Best Practices for LARGE SharePoint Lists and Documents Libraries

SharePoint lists and document libraries are not designed to handle large numbers of items, in fact as soon as you add more than a few thousand you will see a warning within the List Settings Page that says:

This list or library contains a large number of items.
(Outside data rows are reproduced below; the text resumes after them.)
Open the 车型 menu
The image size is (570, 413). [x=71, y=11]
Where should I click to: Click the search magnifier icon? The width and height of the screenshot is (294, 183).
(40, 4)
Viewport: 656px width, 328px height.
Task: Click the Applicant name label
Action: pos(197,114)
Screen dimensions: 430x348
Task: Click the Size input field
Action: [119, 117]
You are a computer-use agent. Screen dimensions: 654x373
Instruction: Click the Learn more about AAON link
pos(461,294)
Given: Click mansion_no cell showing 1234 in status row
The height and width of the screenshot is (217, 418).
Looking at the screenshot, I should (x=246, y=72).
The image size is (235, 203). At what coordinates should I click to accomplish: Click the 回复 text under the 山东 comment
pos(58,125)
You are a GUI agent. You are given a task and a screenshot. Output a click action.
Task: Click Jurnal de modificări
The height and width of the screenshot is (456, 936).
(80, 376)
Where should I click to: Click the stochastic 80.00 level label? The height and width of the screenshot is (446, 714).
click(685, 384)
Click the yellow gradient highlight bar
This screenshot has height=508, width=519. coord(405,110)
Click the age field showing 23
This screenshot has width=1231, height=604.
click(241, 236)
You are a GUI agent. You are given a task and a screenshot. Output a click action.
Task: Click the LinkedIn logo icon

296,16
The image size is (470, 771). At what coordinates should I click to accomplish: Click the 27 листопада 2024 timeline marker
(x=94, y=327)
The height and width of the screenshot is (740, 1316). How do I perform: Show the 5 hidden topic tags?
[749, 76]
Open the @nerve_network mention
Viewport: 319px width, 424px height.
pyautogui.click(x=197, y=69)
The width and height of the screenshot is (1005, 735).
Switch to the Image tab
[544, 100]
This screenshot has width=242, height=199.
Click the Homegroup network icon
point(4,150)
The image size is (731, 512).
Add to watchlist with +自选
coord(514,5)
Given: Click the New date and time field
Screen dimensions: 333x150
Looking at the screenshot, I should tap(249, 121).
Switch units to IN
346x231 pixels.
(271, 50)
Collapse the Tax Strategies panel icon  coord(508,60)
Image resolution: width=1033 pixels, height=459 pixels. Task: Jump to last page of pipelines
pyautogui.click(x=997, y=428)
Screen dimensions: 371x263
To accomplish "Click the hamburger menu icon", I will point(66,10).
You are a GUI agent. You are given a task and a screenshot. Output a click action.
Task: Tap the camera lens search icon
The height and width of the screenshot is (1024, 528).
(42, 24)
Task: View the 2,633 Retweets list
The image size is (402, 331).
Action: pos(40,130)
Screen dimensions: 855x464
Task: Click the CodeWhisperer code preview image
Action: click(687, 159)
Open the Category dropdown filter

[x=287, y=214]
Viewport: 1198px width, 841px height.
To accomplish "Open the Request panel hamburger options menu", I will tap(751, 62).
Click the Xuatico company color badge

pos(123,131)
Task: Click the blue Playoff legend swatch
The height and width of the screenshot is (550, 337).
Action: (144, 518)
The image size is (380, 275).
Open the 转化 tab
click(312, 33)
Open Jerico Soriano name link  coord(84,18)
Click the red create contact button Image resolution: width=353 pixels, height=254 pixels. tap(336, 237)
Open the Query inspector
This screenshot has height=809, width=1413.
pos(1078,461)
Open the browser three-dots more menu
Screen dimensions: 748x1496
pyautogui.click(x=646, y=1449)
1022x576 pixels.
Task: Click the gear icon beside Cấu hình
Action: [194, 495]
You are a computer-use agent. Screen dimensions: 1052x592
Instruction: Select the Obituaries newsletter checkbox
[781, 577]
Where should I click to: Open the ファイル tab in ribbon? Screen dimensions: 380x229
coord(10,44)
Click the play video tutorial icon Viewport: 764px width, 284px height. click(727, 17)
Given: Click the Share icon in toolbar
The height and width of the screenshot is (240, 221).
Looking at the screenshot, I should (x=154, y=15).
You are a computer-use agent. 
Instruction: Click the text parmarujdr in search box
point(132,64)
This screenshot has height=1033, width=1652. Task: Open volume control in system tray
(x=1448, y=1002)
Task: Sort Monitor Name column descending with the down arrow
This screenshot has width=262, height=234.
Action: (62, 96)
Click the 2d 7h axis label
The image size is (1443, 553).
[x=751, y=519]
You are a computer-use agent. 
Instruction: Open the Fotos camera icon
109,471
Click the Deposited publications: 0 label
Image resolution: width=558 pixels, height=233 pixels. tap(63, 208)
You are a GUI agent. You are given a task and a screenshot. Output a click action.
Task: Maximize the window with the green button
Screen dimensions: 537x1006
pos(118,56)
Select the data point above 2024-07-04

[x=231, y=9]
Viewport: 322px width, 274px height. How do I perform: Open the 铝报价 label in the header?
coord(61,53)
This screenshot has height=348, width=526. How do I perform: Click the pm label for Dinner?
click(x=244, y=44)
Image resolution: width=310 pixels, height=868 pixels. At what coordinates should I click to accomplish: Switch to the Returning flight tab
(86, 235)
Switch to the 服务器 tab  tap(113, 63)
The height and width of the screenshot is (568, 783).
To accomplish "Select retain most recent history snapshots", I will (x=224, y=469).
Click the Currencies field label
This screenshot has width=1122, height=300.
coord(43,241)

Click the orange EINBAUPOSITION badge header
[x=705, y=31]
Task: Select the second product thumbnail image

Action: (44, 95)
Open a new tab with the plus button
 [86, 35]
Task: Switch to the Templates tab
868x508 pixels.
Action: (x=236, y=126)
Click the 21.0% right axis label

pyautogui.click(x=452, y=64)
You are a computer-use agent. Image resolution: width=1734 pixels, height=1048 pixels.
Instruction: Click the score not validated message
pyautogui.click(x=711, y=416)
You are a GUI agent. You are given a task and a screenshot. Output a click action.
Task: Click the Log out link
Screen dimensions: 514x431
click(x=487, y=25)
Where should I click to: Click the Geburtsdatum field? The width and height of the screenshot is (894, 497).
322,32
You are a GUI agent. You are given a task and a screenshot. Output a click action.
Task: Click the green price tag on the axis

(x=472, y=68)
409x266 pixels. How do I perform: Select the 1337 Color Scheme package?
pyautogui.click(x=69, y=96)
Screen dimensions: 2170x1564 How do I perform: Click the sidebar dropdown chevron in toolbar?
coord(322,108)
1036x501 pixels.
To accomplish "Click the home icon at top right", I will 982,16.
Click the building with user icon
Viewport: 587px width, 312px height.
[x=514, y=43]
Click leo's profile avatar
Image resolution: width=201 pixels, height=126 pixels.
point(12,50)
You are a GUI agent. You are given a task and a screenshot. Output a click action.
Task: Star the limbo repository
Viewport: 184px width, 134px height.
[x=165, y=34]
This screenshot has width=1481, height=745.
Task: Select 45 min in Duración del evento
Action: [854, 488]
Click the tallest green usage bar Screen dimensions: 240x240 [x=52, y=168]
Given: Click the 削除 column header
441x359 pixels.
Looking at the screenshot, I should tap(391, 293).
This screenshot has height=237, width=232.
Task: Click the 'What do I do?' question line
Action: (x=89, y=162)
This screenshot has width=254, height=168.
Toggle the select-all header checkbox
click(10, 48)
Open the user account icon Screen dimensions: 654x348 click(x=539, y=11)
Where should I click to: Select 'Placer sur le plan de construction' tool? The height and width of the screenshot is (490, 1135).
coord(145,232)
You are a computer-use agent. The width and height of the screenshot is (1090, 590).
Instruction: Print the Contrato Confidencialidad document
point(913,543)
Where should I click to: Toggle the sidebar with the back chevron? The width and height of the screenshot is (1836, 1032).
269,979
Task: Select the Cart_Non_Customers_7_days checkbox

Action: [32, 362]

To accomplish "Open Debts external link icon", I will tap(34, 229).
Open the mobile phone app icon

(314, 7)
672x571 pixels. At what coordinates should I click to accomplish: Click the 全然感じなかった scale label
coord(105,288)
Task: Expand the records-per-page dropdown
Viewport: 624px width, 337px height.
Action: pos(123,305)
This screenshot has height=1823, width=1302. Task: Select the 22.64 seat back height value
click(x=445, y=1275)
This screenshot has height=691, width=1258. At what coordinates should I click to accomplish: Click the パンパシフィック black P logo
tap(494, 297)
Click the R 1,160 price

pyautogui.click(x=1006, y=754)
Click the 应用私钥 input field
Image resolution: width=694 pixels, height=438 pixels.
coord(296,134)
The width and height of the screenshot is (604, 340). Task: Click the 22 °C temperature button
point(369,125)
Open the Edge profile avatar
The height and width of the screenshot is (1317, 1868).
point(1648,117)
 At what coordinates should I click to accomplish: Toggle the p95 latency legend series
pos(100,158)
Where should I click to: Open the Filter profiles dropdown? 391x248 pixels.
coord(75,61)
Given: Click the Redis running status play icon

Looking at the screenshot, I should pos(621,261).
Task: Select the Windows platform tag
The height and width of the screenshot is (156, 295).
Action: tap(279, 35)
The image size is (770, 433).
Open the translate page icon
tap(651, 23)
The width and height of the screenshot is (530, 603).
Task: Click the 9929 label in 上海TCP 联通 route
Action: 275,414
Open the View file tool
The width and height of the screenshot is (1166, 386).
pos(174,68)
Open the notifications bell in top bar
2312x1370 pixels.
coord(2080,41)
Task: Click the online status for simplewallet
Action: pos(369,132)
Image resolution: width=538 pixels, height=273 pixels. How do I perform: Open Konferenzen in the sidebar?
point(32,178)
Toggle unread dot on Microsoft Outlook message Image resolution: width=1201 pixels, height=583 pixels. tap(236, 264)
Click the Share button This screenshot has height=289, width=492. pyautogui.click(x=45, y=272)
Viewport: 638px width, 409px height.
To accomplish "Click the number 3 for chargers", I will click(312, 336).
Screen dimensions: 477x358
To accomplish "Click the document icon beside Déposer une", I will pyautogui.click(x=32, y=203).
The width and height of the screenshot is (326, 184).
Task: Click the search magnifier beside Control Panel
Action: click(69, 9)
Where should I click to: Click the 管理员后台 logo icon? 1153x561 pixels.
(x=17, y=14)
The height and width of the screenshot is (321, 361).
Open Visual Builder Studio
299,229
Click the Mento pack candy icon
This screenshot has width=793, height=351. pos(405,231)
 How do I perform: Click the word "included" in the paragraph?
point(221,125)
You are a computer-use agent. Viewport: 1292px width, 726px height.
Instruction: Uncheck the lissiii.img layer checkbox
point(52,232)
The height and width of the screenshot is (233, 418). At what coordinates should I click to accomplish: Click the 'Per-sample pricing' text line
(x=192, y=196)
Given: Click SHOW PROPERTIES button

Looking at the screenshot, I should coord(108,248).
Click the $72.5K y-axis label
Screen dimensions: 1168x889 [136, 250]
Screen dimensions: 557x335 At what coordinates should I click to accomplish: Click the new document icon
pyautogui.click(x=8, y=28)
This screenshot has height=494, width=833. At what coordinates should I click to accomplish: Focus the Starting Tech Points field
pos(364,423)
Learn about managing a large list or library and ensuring that items display quickly.

As part of my product suite I consistently have lists with hundreds of thousands of items in them and have learned many valuable lessons in making these kind of numbers workable.

Hopefully some of what i learned can help you.

1. First off do not use the DataView webpart (from the SharePoint designer) or any xml based rendering webpart as they first grab all the items in the list and then apply the XLST to render and you will face both memory and huge performance problems. The regular list webpart works fine even for large datasets, but you will not be able to get total list counts regardless.

2. If you are planning on sorting or filtering by any columns be sure to add them to the lists indexed fields in the list settings page.

3. SharePoint is a database driven application and the list data is thus stored in database tables. The way it stores them is very denormalized as each columns data is stored in a single row, which means if you have 2 list items with 3 columns you get at least 6 rows of actual sql data. This adds up very fast and will quicky cause both disk and index fragmentation. Always ensure that your logical disks are defragmented once a week and use the SQL Management studio to create an index maintenence plan for all your databases.

4. For Developers using the Object model:

a. Getting counts: never reference the list item collections count property as that will trigger a complete retrieval of all the items in the list and possibly throw memory errors. If you need the list count use list.count instead of list.items.count

b. Item Access: never access the list item collection by index position as it will re-retrieve each item when accessed.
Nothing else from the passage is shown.